Ever been frustrated with the IEEE Xplore Digital Library because you couldn’t find a paper when you searched the author’s name? Or maybe you’re an author who searched for one of your own papers and came up empty-handed.
This problem is not unique to IEEE Xplore; all digital libraries are saddled with this issue. That’s because authors use variants of their names on their research papers. An author may spell out a full first name on one paper but use a middle name or their initials on others. Or a researcher may use a shortened version of a first name—say, Kathy rather than Katherine—or even a nickname. And authors’ last names often change because of marriage or divorce. This contributes to inconsistencies in author records that can make finding all the papers written by an author tedious and frustrating.

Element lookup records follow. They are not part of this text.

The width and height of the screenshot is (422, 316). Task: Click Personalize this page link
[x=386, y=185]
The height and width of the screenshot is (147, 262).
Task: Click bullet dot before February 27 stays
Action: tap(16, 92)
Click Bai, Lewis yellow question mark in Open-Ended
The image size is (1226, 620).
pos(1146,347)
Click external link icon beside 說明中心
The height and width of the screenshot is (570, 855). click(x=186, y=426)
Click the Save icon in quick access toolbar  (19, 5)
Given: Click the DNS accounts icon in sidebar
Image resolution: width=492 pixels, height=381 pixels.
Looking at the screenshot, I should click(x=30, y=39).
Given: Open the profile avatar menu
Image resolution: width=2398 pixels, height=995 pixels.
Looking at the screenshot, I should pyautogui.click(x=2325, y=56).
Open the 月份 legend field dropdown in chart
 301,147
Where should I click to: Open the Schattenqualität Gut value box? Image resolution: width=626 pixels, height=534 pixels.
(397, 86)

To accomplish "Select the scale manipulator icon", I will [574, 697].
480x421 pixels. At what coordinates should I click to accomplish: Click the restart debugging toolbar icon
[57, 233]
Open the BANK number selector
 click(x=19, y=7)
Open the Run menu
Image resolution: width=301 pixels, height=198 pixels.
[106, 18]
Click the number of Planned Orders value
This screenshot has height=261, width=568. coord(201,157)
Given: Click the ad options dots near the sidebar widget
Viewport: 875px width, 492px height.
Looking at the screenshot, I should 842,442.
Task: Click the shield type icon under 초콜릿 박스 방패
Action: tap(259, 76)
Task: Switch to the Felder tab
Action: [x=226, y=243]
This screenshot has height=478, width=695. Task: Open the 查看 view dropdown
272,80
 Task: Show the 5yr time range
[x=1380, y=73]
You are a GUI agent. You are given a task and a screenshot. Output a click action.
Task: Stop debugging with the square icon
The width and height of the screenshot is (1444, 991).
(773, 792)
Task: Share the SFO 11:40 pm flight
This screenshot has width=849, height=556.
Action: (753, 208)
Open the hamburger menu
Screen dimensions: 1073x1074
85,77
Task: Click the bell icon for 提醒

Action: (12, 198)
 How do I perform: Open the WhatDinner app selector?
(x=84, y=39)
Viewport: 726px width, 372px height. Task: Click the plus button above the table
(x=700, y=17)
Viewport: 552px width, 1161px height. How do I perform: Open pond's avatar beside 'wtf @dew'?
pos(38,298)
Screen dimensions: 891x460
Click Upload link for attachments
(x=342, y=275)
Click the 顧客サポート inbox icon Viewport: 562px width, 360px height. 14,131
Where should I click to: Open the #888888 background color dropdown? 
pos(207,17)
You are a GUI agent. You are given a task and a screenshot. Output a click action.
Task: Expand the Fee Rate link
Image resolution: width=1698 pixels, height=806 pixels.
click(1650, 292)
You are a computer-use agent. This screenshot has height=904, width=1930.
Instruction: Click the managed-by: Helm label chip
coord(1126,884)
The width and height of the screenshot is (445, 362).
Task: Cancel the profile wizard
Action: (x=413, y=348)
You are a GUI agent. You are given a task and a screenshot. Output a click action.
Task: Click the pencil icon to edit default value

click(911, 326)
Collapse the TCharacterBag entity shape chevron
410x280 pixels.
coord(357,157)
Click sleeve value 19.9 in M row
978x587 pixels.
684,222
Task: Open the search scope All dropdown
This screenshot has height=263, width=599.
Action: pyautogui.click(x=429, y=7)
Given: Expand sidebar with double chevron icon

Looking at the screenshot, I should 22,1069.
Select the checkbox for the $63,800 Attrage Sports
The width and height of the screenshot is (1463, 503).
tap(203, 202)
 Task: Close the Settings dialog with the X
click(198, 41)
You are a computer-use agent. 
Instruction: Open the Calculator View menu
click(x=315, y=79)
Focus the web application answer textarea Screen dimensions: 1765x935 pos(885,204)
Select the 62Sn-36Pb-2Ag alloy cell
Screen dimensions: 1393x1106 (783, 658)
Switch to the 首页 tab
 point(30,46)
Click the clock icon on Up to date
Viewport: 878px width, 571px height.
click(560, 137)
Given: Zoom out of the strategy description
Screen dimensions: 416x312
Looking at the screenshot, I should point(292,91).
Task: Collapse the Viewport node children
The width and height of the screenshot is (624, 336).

IEEE has felt this frustration, and it recently upgraded IEEE Xplore’s author search function by creating a master record for each author that lists all variants of that person’s name. This has made for faster and more targeted results. Now when someone searches for an author, up comes a list of all versions of the author’s name, along with a count of the articles found under those names, as well as their titles. Authors’ affiliations are included, too.
“Improving the author search in IEEE Xplore has been No. 1 on the users’ wish list of improvements,” says Prakash Bellur, senior director of IEEE platform design, in Piscataway, N.J. “This was the right thing to do, so we made the investment and spent the time to clean up the data. If we had delayed, the problem would only have grown because the more authors you have, the larger the cleanup effort.”
Starting in 2012, IEEE’s database of 10 million author records underwent a massive cleanup process known as disambiguation. Sophisticated algorithms were used that compared the author or authors of each article against other articles written by those with similar names. The algorithm made certain assumptions based on the paper’s topic, citations, and the authors’ organizational affiliations, according to Gerry Grenier, senior director of IEEE publishing technology, also in Piscataway.
For example, Robert K. Smith, who writes about robotics and works at Georgia Tech, is most likely the same R.K. Smith who also writes on that topic and works at the same university. If enough criteria match, the system creates a master record for the author and assigns it a unique identifier. After the cleanup, the database had been boiled down to 4 million unique author records. As new authors and their articles are added to IEEE Xplore, their records also undergo the matching process.
“That uniqueness number will probably go down even further as we continue to clean up,” Grenier says. “There may still be anomalies or inconsistencies, but this is a work in progress.”
“The author disambiguation work is the first phase in improving the IEEE Xplore experience for authors and researchers,” Bellur continues. Future plans include individual profile pages that authors can update to ensure information is accurate and current.